Now the part that’s causing me grief is trying to do the same thing for the staging environment, which looks like so:

stagingApi:
  extends: .auto-deploy
  stage: staging
  script:
    - |
      export PROJECT_NAME=api
      export K8S_SECRET_PROJECT_NAME=$PROJECT_NAME
      if [[ -z "$CI_COMMIT_TAG" ]]; then
        export CI_APPLICATION_REPOSITORY=${CI_APPLICATION_REPOSITORY:-$CI_REGISTRY_IMAGE/$CI_COMMIT_REF_SLUG}-$PROJECT_NAME
        export CI_APPLICATION_TAG=${CI_APPLICATION_TAG:-$CI_COMMIT_SHA}
      else
        export CI_APPLICATION_REPOSITORY=${CI_APPLICATION_REPOSITORY:-$CI_REGISTRY_IMAGE}-$PROJECT_NAME
        export CI_APPLICATION_TAG=${CI_APPLICATION_TAG:-$CI_COMMIT_TAG}
      fi
      env
    - auto-deploy check_kube_domain
    - auto-deploy download_chart
    - auto-deploy ensure_namespace
    - auto-deploy initialize_tiller
    - auto-deploy create_secret
    - auto-deploy deploy
  environment:
    name: staging/$PROJECT_NAME
    url: http://$CI_PROJECT_PATH_SLUG-staging-api.$KUBE_INGRESS_BASE_DOMAIN
  rules:
    - if: '$CI_KUBERNETES_ACTIVE == null || $CI_KUBERNETES_ACTIVE == ""'
      when: never
    - if: '$CI_COMMIT_BRANCH != "master"'
      when: never
    - if: '$STAGING_ENABLED'

But now I’m running into a couple of problems and it’s mainly around Gitlab AutoDevops magically providing extra variables when using environments with specific names:

  • review/*
  • staging
  • production

These variables are as I’ve seen so far:

  • CI_ENVIRONMENT_NAME
  • CI_ENVIRONMENT_SLUG
  • KUBE_URL
  • KUBE_TOKEN
  • KUBE_NAMESPACE
  • KUBE_SERVICE_ACCOUNT
  • KUBE_CA_PEM_FILE
  • KUBE_CA_PEM

At first I figured I could get around the KUBE_ variables by providing them myself, as it’s my cluster and I know those… so I created something like:

export KUBE_NAMESPACE=platform-20820261-$CI_ENVIRONMENT_SLUG
export KUBE_SERVICE_ACCOUNT=platform-20820261-$CI_ENVIRONMENT_SLUG-service-account

But now I see that CI_ENVIRONMENT_SLUG and CI_ENVIRONMENT_NAME aren’t provided either.

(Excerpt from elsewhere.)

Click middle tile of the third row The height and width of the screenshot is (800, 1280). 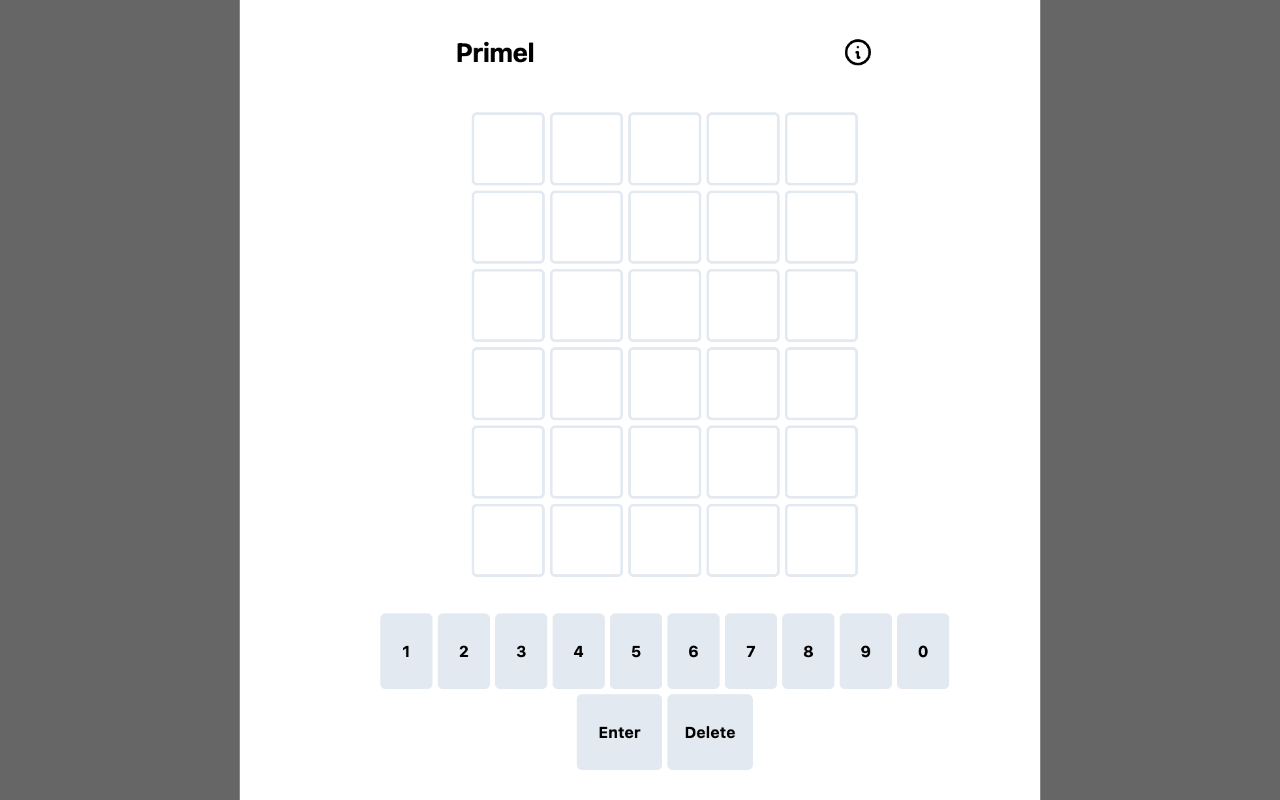click(x=665, y=305)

They’re ONLY provided for: review/*, staging and production. Why can’t these just be given to any pipeline step with an environment name?

Another thing, it’d be much easier to re-use some of this stuff if it didn’t rely on logic/magic that was hidden behind the pipeline that only appears on certain conditions… for example the functions for creating those I don’t have access to.

I’m thinking I’m going to have to either just use environment names prefixed with review/ to get around limitations like:

  • review/ci-some-branch
  • review/staging
  • review/production

But am not sure if I can apply ENV vars like: review/ci-* and review/staging.

ok so, it seems that the reason it works with my review/* is because the PROJECT_NAME variable in the environment:name doesn’t actually resolve and so the two:

  • review/-some-commit-ref (valid)
  • review/ (invalid)

The first one works cause there’s more characters after the forward slash.